[DATA FOR ANALYSIS]:
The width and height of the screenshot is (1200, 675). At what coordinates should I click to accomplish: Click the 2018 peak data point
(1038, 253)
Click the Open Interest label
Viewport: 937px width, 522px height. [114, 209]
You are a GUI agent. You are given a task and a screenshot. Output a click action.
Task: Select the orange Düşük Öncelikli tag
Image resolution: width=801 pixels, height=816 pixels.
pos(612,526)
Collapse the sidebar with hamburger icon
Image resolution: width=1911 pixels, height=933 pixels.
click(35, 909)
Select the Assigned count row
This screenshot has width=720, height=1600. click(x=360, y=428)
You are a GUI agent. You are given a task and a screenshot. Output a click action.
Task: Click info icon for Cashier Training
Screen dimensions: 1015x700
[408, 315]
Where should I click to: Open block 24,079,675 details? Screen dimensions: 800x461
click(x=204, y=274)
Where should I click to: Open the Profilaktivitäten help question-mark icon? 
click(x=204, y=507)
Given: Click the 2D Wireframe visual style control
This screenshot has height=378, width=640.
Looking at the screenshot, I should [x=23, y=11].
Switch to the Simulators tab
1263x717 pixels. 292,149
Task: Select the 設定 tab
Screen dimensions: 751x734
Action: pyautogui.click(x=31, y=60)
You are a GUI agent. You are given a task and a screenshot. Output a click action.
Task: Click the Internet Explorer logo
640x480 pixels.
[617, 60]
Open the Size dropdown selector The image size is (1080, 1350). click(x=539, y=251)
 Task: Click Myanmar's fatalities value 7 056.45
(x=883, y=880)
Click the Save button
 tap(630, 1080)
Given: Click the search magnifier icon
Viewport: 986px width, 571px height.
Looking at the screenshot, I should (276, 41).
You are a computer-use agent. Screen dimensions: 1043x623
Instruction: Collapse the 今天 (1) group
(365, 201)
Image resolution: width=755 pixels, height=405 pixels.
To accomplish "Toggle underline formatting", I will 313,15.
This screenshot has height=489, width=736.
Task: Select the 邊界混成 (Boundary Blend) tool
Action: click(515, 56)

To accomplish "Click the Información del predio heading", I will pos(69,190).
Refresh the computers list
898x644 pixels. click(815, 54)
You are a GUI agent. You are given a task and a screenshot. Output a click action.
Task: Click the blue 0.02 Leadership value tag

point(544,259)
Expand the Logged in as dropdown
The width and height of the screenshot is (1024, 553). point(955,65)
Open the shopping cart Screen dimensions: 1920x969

[BRIEF]: Lines from the one containing "You are a computer-use" through the last line of the records, restated word for word: that is the whole response.

[RESPONSE AREA]:
You are a computer-use agent. Screen dimensions: 1043x623
Instruction: Collapse the 今天 (1) group
(365, 201)
Image resolution: width=755 pixels, height=405 pixels.
To accomplish "Toggle underline formatting", I will 313,15.
This screenshot has height=489, width=736.
Task: Select the 邊界混成 (Boundary Blend) tool
Action: click(515, 56)

To accomplish "Click the Información del predio heading", I will pos(69,190).
Refresh the computers list
898x644 pixels. click(815, 54)
You are a GUI agent. You are given a task and a screenshot. Output a click action.
Task: Click the blue 0.02 Leadership value tag

point(544,259)
Expand the Logged in as dropdown
The width and height of the screenshot is (1024, 553). point(955,65)
Open the shopping cart Screen dimensions: 1920x969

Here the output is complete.